[REBOL] Re: comparing two URLs
From: hallvard:ystad:helpinhand at: 24-Oct-2003 8:31
Thanks both.
But theoretically, a these two URLs may very well not
represent the same document:
http://www.uio.no/
http://uio.no/
but still reside on the same server (same dns entry).
So ... Is it possible to _know_ whether or not these two
documents are the same without downloading their documents
and comparing them? (I really don't think so myself, but
someone might know something I don't.)
I suddenly realize this has got very little to do with
Rebol.
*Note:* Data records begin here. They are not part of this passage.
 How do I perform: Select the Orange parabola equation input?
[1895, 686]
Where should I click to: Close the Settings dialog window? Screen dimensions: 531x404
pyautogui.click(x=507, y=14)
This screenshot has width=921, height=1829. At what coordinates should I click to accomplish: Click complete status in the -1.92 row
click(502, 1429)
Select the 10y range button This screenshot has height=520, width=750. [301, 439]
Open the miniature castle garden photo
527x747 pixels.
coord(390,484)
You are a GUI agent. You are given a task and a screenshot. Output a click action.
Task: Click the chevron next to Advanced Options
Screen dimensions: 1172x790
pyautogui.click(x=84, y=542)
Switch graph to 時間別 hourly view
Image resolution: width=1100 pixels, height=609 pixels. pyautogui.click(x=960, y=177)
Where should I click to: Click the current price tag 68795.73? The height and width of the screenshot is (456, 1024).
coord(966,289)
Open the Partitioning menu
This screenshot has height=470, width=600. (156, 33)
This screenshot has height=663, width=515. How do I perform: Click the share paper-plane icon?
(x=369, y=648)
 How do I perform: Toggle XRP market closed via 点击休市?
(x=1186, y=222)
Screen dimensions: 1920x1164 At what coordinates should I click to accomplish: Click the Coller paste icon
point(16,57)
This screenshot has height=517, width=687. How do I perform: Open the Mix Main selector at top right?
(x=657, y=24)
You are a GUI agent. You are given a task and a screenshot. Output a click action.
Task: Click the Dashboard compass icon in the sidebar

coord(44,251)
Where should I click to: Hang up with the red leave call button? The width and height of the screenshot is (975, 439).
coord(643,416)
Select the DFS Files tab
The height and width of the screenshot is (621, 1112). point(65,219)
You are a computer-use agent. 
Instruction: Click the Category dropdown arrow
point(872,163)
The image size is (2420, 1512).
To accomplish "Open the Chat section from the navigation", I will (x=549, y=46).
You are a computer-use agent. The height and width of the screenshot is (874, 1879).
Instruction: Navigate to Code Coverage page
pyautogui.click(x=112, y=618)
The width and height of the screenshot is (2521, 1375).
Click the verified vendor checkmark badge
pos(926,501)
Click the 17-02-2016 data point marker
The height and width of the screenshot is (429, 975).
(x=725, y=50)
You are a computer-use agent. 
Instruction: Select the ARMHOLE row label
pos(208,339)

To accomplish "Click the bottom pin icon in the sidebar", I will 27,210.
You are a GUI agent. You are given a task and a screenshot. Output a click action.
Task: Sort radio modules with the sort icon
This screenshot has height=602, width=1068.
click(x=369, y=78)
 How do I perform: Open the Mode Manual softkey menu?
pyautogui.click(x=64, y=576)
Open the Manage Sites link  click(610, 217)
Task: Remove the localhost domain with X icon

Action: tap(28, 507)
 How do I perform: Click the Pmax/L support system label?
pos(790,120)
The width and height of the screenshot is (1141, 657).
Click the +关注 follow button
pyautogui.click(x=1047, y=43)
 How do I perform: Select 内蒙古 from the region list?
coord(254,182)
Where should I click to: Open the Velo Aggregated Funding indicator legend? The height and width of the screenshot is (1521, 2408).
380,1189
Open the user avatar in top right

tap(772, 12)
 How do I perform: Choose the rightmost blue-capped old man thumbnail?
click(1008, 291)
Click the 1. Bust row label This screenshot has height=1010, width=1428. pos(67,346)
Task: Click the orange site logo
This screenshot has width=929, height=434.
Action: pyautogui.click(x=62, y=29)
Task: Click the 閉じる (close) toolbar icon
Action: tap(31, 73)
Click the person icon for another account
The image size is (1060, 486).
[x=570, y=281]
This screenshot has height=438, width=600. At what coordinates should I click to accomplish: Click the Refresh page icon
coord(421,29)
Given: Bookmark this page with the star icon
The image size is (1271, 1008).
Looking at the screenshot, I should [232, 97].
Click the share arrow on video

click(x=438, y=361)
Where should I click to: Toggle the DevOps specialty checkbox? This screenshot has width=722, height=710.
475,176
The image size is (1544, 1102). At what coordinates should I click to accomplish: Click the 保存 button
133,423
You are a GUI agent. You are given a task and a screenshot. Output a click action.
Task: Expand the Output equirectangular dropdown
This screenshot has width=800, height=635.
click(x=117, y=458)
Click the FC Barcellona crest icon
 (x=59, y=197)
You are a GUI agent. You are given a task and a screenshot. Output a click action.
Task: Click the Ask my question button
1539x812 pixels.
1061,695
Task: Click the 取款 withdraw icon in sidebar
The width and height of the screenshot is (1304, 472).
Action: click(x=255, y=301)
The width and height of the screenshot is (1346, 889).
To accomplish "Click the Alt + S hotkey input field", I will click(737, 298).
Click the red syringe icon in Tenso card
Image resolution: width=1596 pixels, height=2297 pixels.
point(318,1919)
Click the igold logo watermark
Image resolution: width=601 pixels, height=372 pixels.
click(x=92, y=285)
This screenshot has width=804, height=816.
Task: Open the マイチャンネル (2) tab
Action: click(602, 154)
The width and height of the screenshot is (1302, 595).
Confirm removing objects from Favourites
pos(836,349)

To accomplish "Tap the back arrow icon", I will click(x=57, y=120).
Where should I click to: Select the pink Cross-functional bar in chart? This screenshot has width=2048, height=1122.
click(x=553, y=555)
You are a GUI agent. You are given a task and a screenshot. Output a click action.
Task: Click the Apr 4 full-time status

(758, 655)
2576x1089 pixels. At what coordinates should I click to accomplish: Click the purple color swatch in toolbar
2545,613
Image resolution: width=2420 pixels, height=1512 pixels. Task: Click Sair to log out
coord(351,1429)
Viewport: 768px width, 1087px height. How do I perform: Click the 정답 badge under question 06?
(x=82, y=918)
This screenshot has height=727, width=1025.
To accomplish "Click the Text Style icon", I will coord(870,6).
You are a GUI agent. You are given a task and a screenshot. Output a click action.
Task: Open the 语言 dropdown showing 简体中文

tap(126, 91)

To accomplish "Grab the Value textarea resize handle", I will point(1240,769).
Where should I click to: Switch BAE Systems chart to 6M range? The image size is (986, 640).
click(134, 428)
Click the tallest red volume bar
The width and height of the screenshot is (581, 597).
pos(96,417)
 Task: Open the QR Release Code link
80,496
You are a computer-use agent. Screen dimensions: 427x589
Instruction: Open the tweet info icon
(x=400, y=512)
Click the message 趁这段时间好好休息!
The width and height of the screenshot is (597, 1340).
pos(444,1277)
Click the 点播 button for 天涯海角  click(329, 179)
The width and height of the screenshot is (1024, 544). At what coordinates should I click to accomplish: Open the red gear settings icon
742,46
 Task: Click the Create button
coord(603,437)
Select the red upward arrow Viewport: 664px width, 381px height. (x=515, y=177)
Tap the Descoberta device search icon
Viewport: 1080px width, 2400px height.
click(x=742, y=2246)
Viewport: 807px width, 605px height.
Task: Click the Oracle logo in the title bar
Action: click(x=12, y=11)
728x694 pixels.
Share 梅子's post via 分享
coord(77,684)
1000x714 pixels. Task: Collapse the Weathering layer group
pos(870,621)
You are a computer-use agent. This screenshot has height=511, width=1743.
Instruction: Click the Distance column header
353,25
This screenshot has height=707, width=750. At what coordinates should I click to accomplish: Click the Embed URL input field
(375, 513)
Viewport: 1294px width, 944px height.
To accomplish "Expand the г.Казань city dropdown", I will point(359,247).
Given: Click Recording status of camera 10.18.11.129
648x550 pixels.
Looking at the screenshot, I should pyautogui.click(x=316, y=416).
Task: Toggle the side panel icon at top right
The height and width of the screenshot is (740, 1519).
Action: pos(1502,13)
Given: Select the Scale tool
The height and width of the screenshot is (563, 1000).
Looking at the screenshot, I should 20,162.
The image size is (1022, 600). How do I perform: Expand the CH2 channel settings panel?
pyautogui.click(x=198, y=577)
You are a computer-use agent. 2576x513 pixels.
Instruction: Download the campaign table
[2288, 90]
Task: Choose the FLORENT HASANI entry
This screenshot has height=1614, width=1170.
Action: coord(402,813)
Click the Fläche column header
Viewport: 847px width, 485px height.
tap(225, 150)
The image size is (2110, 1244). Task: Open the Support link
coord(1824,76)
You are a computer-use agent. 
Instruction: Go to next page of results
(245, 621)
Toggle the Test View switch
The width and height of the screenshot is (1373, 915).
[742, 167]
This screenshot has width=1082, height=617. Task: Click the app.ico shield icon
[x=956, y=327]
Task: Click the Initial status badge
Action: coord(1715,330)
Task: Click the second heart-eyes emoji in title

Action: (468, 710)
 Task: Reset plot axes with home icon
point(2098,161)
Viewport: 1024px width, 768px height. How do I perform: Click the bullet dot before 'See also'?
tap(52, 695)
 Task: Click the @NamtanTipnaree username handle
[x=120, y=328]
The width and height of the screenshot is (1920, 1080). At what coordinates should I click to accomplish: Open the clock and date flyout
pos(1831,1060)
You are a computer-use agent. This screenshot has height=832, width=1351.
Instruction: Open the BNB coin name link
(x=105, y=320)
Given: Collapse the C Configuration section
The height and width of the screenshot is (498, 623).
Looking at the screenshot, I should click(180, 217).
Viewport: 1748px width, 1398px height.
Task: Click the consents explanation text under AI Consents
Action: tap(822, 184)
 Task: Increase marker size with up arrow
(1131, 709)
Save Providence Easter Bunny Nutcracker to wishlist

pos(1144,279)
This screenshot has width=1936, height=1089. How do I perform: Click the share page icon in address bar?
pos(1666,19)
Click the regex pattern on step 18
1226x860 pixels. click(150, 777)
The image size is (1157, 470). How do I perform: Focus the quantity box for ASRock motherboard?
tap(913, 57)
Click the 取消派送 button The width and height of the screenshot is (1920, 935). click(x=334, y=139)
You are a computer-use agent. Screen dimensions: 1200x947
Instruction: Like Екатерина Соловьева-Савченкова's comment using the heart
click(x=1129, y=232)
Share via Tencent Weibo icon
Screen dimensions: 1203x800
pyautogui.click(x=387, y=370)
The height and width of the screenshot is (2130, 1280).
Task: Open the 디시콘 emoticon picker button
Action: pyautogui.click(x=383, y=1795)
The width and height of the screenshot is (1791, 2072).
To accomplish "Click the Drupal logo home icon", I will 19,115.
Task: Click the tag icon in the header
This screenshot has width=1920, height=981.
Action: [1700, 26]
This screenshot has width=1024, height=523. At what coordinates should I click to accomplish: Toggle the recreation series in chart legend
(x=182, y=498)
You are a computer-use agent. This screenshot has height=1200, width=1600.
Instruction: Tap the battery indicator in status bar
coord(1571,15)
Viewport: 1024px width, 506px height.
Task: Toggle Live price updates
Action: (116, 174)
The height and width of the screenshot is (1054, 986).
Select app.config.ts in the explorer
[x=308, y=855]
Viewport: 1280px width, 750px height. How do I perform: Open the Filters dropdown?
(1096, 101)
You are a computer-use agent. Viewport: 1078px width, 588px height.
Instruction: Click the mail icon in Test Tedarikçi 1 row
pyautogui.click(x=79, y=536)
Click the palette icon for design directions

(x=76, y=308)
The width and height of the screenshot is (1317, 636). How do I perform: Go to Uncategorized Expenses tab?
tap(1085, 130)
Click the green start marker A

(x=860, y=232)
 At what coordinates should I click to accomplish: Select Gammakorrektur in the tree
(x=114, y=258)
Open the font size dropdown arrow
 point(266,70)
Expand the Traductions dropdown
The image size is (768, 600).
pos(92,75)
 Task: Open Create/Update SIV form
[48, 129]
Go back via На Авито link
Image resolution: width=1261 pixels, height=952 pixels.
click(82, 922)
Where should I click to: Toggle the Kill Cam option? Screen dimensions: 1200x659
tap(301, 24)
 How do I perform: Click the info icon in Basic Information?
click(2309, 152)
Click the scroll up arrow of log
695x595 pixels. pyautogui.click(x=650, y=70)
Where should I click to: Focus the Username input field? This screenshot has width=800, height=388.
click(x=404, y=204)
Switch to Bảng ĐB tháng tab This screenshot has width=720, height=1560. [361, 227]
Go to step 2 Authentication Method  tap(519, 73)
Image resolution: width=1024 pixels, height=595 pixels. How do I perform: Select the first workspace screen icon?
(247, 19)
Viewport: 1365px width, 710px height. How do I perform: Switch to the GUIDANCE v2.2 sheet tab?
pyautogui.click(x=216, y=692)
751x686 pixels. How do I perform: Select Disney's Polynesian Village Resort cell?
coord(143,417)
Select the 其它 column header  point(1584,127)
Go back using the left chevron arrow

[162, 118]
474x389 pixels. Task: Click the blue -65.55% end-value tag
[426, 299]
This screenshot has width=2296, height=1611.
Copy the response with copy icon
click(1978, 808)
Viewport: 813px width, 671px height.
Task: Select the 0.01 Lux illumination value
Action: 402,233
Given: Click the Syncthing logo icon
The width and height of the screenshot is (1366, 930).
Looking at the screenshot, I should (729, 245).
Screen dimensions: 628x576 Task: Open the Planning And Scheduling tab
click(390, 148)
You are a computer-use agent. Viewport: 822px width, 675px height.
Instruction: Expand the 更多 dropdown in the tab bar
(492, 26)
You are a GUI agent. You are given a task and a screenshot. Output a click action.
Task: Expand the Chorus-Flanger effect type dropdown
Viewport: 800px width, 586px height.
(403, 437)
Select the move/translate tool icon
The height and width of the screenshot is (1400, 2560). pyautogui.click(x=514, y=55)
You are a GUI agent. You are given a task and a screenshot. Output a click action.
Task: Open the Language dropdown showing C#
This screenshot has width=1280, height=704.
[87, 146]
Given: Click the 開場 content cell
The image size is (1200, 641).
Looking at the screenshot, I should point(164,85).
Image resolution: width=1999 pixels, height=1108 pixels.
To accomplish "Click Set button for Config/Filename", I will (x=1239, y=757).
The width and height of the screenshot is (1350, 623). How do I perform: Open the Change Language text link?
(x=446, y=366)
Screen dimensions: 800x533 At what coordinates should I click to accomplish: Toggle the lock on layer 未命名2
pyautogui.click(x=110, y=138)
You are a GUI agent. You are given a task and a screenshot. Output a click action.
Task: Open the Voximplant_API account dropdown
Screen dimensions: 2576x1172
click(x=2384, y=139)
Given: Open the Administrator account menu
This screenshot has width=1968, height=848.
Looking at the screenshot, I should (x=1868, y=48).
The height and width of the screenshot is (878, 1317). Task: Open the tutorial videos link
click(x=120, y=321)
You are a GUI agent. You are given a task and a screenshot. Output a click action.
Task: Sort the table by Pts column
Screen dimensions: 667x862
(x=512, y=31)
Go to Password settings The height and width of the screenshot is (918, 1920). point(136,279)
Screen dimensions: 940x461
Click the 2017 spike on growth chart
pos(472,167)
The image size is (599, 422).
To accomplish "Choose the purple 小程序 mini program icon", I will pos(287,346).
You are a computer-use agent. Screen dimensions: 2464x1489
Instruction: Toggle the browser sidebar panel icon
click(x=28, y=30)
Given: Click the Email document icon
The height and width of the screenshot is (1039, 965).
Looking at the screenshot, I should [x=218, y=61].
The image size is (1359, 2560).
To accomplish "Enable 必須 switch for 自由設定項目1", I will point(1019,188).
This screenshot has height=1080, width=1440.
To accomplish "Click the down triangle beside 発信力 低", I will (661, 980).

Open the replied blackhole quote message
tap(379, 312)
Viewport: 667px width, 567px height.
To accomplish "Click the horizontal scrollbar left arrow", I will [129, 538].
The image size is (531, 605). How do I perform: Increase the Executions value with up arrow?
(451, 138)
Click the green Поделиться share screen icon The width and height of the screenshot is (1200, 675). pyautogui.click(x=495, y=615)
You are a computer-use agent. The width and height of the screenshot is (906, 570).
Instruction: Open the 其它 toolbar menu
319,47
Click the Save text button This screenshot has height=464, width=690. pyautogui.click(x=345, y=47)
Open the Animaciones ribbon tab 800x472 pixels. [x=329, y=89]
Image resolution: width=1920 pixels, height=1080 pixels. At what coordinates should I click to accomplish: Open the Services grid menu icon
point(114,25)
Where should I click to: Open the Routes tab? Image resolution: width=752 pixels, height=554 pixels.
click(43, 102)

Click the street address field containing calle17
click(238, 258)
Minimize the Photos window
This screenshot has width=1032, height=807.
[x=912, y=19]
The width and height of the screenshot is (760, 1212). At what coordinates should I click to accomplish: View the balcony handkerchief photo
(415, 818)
Sorry.
Hallvard
Dixit Tom Conlin <[tomc--darkwing--uoregon--edu]> (Wed, 22 Oct
2003 10:00:08 -0700 (PDT)):
>On Wed, 22 Oct 2003, Hallvard Ystad wrote:
>
>>
>> Hi list
>>
>> My rebol stuff search engine now has more than 10000
>> entries, and works pretty fast thanks to DocKimbels
>>mysql
>> protocol.
>>
>> Here's a problem:
>> Some websites work both with and without the www prefix
>> (ex. www.rebol.com and just plain and simple rebol.com).
>> Sometimes this gives double records in my DB (ex.
>> http://www.oops-as.no/cgi-bin/rebsearch.r?q=mysql :
>>you'll
>> see that both http://www.softinnov.com/bdd.html and
>> http://softinnov.com/bdd.html appears).
>>
>> Is there a way to detect such behaviour on a server? Or
>>do
>> I have to compare my incoming document to whatever
>> documents I already have in the DB that _might_ be the
>> same document?
>>
>> Thnaks,
>> Hallvard
>>
>> Pr?tera censeo Carthaginem esse delendam
>> --
>> To unsubscribe from this list, just send an email to
>> [rebol-request--rebol--com] with unsubscribe as the subject.
>>
>
>Hi Hallvard
>
>I ran into different reasons for finding more than one
>url to a page
>(URLs expressed as relative links)
>and wrote a QAD function that served my purpose at the
>time.
>
>just added Antons sugestion maybe it will serve
>
>do
>http://darkwing.uoregon.edu/~tomc/core/web/url-encode.r
>
>canotical-url: func[ url /local t p q][
> replace/all url "\" "/"
> t: parse url "/"
> while [p: find t ".."][remove remove back p]
> while [p: find t "."][remove p]
> p: find t ""
> while [p <> q: find/last t ""][remove q]
>
> ;;; this is untested
> ;;; using Anton's sugguestion
>
> if not find t/3 "www."[
> if equal? read join dns:// t/3 read join dns://www. t/3
> [insert t/3 "www."]
> ]
>
> for i 1 (length? t) - 1 1[append t/:i "/"]
> to-url url-encode/re rejoin t
>]
>--
>To unsubscribe from this list, just send an email to
>[rebol-request--rebol--com] with unsubscribe as the subject.
>
Pr?tera censeo Carthaginem esse delendam